A few thoughts on some important topics

Equity, diversity, and inclusion

Academia would present itself as a merit-based community for the exchange of diverse, new, and evolving ideas. Unfortunately, academia is not immune to the systemic obstacles and personal biases that pervade society at large. Inequities, from recruitment to retention, distort how academia reflects the communities that surround it and underrepresents marginalized groups (i.e., historically or presently oppressed, exploited, and disadvantaged). Ethically, the imperative to reduce these harms is self-evident. However, ‘practically’ there are many benefits to building an equitable, diverse, and inclusive academic system. Science is a communal effort that thrives on the generation of new ideas and integration of multiple perspectives. We need diverse viewpoints and voices. On an individual basis, a baseline we can all work from is to (i) be open to learning and updating our personal perspectives, (ii) fostering inclusive environments, and (iii) engaging with EDI as formal aspect of an academic role.

My current institute is housed on the UBC Point Gray (Vancouver) campus that is on the unceded and colonized land of the xwməθkwəy̓əm (Musqueam) people.
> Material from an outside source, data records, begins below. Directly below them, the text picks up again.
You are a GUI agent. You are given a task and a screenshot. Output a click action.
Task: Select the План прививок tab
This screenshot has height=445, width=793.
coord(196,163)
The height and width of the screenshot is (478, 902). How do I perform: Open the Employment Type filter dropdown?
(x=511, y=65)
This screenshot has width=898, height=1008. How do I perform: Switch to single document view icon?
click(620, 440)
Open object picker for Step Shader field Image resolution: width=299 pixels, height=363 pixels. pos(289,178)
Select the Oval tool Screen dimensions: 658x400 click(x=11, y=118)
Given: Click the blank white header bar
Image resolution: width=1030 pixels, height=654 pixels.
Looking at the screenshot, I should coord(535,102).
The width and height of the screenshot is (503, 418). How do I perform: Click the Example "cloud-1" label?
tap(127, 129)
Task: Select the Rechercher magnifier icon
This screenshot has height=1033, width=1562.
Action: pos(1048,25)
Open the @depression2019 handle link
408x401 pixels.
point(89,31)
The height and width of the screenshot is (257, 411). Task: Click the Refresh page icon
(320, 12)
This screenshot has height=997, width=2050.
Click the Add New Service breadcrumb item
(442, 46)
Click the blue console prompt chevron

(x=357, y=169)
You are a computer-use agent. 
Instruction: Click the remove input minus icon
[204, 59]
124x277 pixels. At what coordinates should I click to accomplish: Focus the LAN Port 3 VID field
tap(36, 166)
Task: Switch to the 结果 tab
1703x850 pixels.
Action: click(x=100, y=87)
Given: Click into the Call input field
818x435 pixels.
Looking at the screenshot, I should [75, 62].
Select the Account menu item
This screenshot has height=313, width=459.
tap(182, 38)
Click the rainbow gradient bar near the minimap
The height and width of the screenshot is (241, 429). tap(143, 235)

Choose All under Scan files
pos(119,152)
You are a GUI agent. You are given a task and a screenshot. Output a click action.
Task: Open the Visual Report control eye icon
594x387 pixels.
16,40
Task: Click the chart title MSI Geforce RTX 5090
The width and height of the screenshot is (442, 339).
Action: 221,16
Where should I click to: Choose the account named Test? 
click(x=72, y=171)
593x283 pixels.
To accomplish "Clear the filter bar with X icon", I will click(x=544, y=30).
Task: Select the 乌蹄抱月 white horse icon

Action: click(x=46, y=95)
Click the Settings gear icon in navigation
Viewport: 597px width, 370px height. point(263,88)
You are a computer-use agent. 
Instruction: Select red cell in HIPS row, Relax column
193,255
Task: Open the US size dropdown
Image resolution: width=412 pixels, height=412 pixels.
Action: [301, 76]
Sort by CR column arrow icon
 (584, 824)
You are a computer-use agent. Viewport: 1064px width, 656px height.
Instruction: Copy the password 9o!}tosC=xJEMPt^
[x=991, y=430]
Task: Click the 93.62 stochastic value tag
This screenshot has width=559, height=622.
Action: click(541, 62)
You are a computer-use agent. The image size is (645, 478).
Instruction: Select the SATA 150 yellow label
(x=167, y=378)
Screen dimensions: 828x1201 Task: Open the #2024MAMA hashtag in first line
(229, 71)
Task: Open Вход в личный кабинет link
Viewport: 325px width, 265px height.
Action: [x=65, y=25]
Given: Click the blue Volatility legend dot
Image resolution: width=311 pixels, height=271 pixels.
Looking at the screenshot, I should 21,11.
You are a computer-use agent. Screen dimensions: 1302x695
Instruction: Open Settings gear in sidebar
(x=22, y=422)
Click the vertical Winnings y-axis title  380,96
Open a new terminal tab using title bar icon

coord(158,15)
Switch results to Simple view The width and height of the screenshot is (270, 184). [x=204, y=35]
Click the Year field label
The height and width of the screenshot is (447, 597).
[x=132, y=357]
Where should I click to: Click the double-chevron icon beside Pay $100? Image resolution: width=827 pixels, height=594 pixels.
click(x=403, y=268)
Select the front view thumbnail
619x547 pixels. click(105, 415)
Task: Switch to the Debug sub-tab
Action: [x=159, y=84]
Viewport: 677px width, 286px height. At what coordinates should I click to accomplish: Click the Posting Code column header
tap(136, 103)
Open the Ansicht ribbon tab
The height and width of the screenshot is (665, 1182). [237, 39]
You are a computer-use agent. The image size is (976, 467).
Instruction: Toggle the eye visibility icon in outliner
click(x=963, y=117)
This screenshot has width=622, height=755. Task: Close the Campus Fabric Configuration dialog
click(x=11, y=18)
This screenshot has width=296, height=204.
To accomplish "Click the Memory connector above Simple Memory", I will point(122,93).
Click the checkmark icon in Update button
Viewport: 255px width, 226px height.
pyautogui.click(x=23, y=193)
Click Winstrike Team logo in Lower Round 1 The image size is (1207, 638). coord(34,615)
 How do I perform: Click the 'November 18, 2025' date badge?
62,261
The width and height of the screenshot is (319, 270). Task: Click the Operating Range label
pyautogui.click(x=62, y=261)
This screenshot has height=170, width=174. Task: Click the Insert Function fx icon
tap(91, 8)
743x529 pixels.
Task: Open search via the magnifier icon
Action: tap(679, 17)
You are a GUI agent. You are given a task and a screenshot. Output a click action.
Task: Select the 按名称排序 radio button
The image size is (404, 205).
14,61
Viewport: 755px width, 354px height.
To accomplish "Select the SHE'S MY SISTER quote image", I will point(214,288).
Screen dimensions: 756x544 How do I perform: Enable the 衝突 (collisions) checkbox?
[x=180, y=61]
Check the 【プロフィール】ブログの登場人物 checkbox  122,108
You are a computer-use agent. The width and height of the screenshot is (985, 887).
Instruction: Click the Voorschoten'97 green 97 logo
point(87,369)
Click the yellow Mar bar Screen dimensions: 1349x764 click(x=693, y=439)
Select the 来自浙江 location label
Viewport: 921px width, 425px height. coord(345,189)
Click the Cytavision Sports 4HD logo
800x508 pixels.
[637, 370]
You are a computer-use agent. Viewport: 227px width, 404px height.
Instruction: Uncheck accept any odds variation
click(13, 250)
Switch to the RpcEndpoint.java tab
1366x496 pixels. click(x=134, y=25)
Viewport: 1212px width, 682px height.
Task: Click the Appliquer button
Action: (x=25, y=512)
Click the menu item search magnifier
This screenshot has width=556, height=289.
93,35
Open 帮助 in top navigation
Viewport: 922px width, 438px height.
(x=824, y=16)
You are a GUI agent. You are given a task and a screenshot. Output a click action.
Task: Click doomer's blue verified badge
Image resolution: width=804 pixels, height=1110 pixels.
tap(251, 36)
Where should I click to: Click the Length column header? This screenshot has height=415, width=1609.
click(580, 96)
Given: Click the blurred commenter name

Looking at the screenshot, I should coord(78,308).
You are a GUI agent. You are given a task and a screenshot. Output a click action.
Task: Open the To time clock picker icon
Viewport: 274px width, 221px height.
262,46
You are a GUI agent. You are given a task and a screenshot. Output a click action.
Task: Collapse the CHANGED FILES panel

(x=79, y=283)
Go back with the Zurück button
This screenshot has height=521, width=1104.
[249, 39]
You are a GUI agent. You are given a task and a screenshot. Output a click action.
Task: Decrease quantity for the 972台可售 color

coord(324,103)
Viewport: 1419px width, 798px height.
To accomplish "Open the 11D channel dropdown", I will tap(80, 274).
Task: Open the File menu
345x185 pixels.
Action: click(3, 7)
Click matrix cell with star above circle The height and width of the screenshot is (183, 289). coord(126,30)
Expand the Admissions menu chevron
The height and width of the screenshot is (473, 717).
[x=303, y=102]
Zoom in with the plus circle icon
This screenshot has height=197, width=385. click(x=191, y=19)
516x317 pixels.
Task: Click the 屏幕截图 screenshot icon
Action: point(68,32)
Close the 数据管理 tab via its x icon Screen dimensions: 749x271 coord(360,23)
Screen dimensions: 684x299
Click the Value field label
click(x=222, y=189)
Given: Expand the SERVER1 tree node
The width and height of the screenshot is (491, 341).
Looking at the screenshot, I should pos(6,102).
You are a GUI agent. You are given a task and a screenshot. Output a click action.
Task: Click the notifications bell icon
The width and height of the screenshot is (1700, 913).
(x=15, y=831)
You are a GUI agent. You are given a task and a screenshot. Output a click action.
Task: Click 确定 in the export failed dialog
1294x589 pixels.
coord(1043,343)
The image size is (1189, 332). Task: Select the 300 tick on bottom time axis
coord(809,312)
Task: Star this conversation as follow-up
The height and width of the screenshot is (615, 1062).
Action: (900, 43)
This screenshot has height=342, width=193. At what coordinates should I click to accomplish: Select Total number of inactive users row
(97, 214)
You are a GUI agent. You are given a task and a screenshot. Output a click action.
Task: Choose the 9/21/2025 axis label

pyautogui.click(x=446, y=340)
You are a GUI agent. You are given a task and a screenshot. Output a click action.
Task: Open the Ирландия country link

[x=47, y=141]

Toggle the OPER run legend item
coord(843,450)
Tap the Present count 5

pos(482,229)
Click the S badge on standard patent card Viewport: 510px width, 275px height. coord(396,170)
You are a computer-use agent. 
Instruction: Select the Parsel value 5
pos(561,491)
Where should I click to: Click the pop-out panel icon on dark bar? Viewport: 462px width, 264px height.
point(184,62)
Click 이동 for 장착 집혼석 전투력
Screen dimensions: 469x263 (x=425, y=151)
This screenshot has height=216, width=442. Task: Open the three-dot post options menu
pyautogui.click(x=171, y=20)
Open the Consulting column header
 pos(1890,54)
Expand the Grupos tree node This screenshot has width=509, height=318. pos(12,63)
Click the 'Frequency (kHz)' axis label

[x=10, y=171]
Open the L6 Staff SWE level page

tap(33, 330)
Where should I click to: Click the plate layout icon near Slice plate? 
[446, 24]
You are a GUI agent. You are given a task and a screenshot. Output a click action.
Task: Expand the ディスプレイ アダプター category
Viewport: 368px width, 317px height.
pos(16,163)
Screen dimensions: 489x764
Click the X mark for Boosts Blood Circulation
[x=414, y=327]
Although much work remains, there are some small university initiatives to better connect UBC academics and the indigenous communities connected to the land that the campus covers and neighbors.

Use of LLMs and ‘artificial intelligence’ chatbots

I have used ‘AI’ in only a limited capacity, but am open to carefully exploring where and when to apply it. Any of my published work that may eventually use AI in a substantive way will be acknowledged and all collaborators will be consulted beforehand. Thus far, I have yet to ever use AI tools to change my writing or stand in for my own scientific thinking. Rather, for example, I had it draft up html code for the Career Map page on this website (for which I learned just enough html to modify to my needs after). I’m open to learning more to smartly use, but not overly rely upon, this emerging technology. For now I treat it like a well-meaning and hard-working assistant, rather than an expert collaborator. If only it could also go pick up coffee too.

Accessible science

I do my best to publish open access (and hustle small funding awards when needed to do so) and ensure my data are accessible on proper repositories. For publications that I am a corresponding author, I have private backups and can share as needed as well. I like society journals, by researchers for researchers, but do publish with the big companies as a matter of practicality.